The ‘Brodgar Boy’ emerges … but what was it?
Dig Diary – Tuesday, July 28, 2020
On this day in 2011, the “Brodgar Boy” emerged from Structure Fourteen.
The small clay “figurine” was about only 30mm (1.18in) high but seemed to display a head, body and two eyes. One end of the object was clearly broken.
The other section turned up later in the season, not far from the first. The two parts fitted perfectly but what it was remains a mystery.
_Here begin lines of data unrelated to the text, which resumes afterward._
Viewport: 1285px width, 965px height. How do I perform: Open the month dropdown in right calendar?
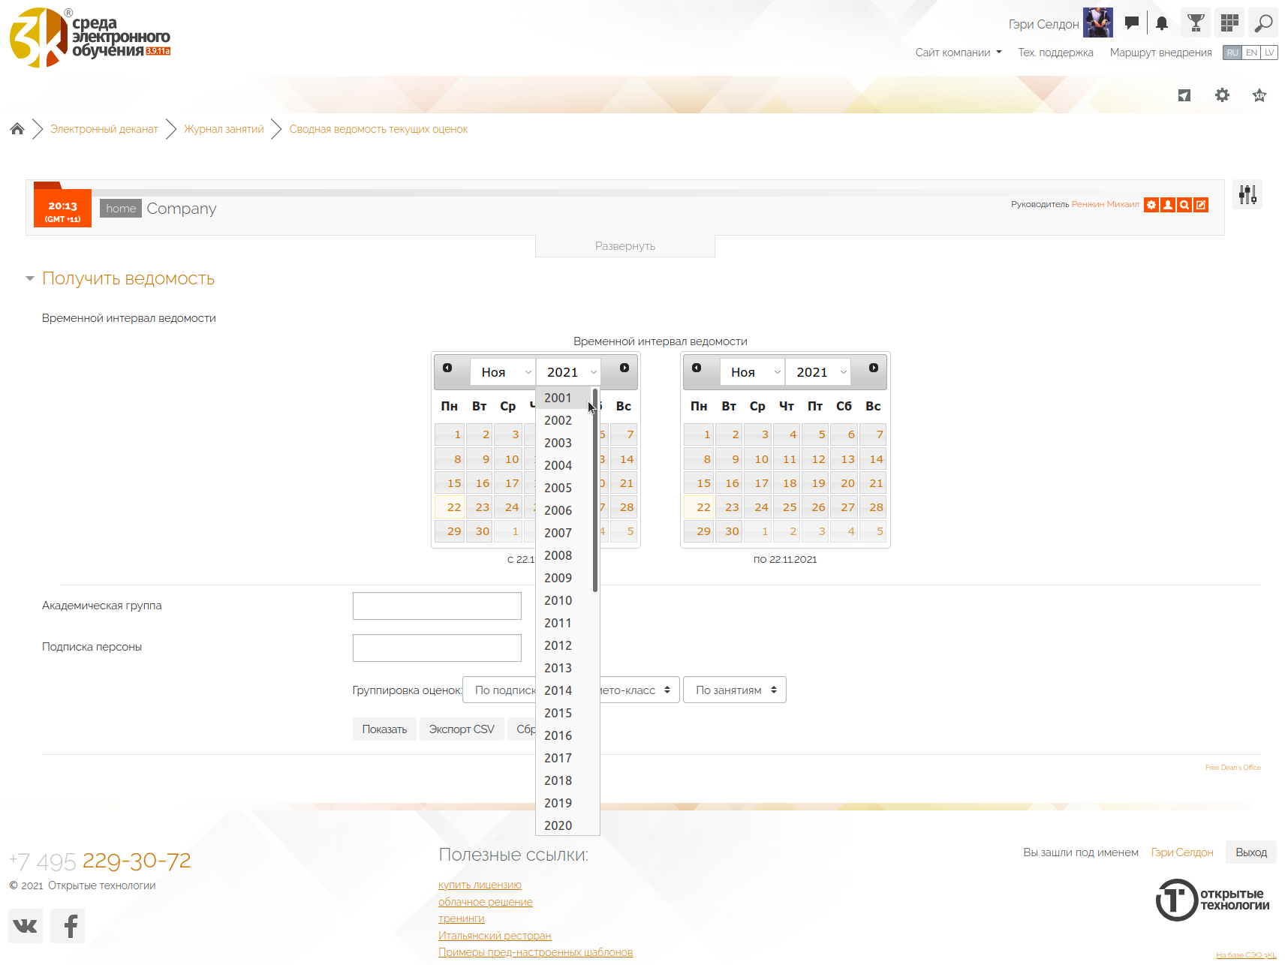tap(753, 372)
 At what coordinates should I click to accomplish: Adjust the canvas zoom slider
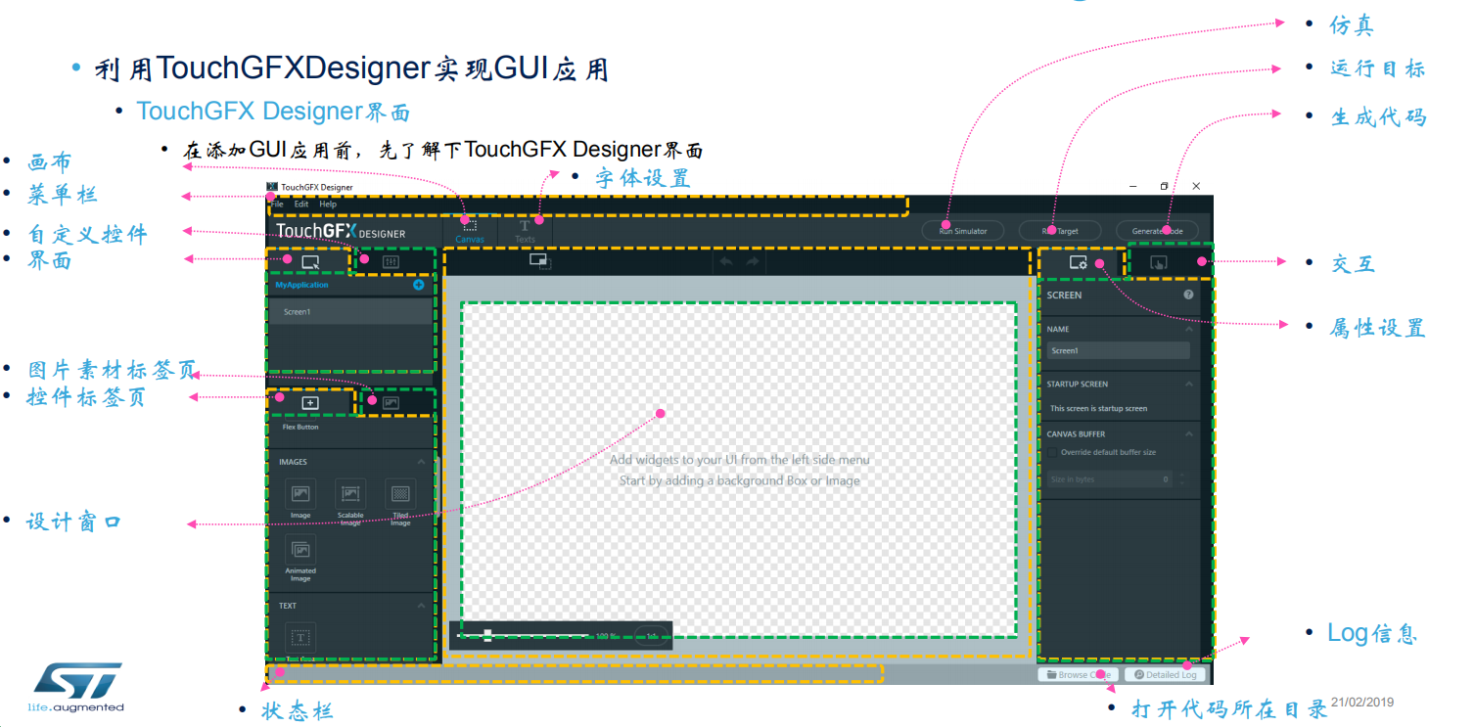(x=486, y=634)
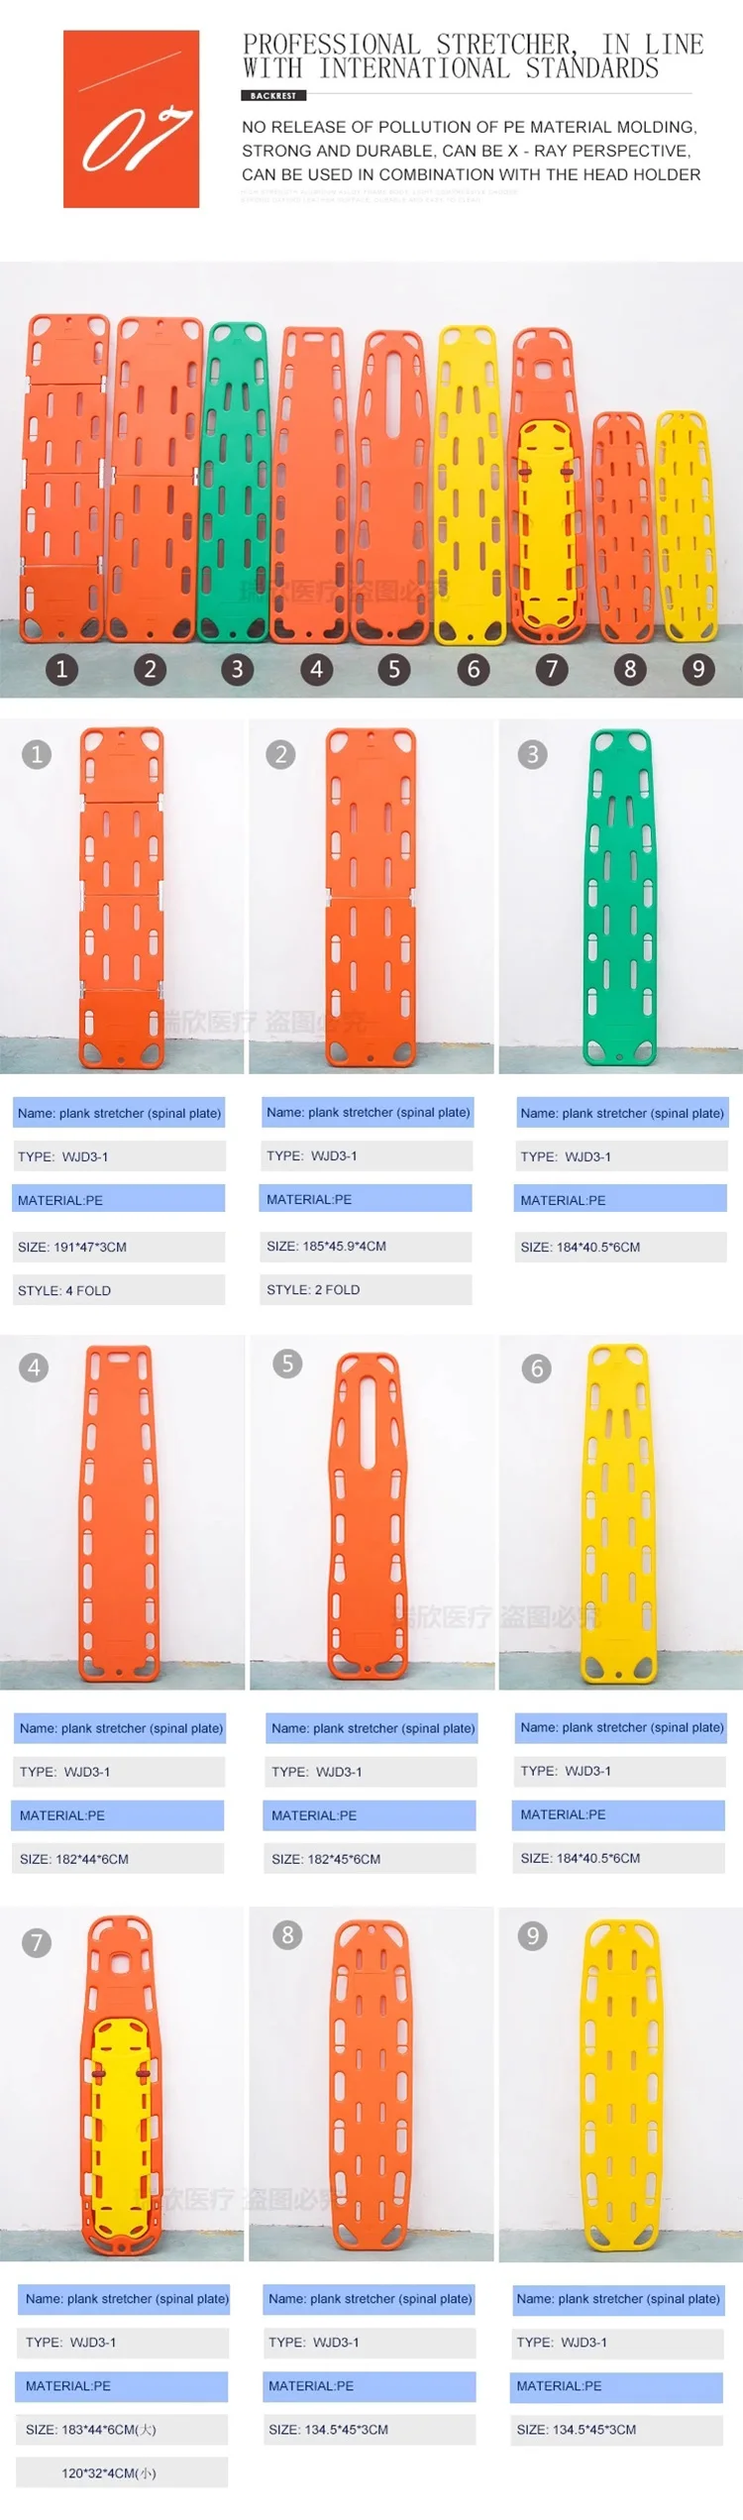Click the number 1 circle in group photo
743x2520 pixels.
point(61,669)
There was very little wear on it and its tapering, segmented form was suggested could represent a pendant.
It may be that after the original object broke “eyes” were added to create the small figurine.
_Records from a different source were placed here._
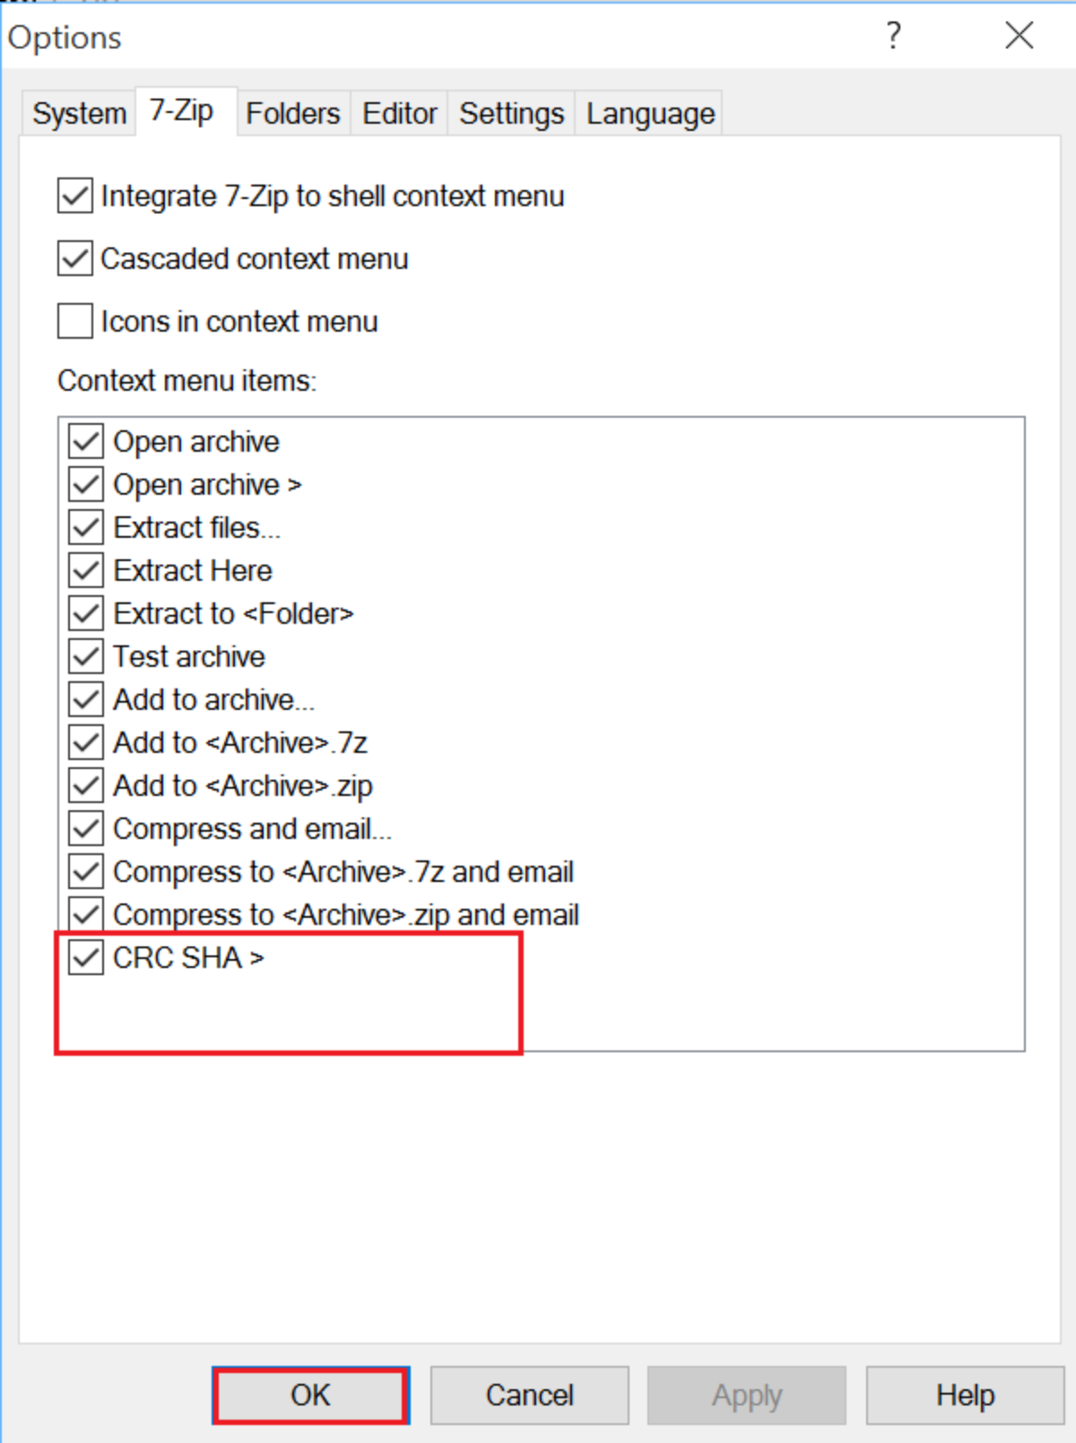
Task: Select the Settings tab
Action: coord(511,114)
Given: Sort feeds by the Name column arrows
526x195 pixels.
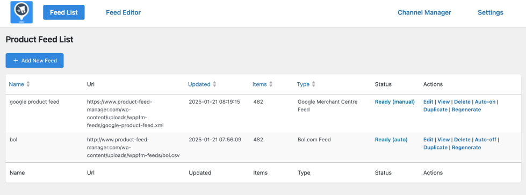Looking at the screenshot, I should tap(28, 84).
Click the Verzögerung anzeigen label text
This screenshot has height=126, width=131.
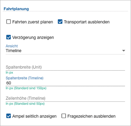point(33,38)
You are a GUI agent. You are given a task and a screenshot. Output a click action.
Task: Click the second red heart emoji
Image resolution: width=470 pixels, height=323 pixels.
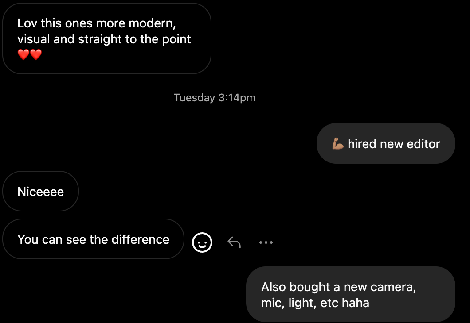point(36,55)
Inside Structure Ten, the first evidence of the pigment production area – the “paintshop” – was revealed.
Gathered together, in a discrete area, were examples of red and yellow ochre; stones with a depression in their centre, like little grinding dishes, and a small, stone rubber.
The discovery added considerable weight to the theory that the essential ingredients of the pigment used at the Ness was manufactured on site.
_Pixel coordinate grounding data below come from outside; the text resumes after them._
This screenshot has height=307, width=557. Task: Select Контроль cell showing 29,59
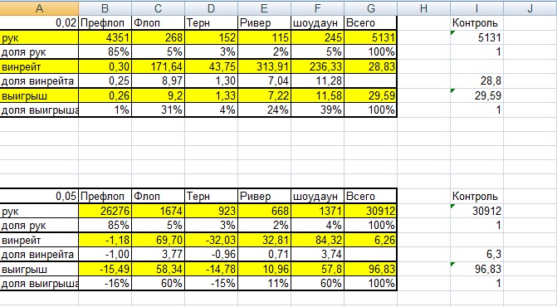[x=476, y=95]
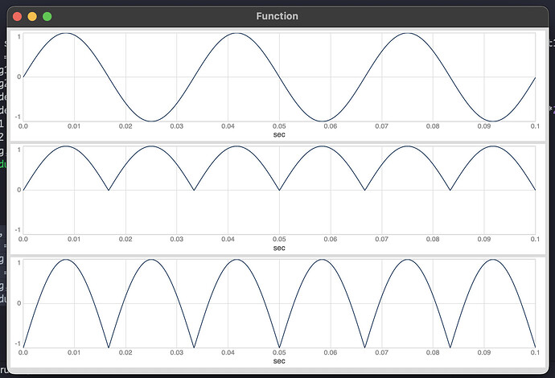Minimize the Function window with the yellow button
The image size is (555, 378).
32,16
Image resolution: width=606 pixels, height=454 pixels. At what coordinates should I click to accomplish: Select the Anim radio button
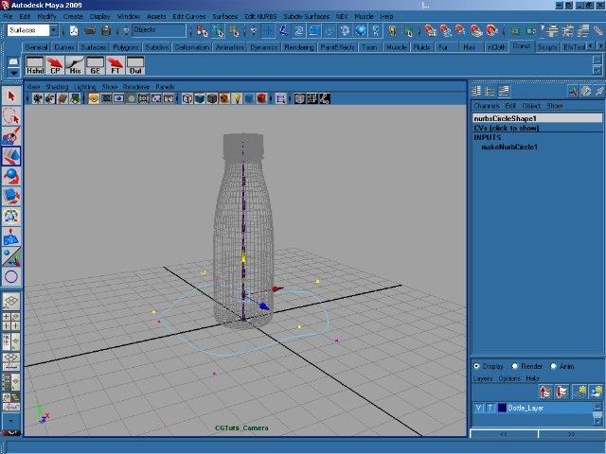pyautogui.click(x=554, y=366)
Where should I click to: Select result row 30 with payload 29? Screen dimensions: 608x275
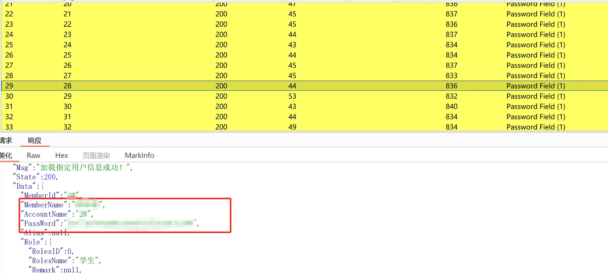pyautogui.click(x=67, y=96)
Because of weekends, we look next at 2015, where work in the Central Midden Area had revealed large spreads of rubble associated with the demolition of the south end of Structure Eight and the construction of Structure Ten.
But it was what wasn’t revealed – in particular Structure Twenty-Three – that was being pondered, with some debate as to whether it existed or not.
With the benefit of hindsight, we can now categorically state that it does. Represented solely by a few wall lines between Structures Twelve, Eight and Ten, Structure – all of which it pre-dates – Structure Twenty-Three is contemporary with Structure Twenty-Eight, an earlier incarnation of Structure Twelve.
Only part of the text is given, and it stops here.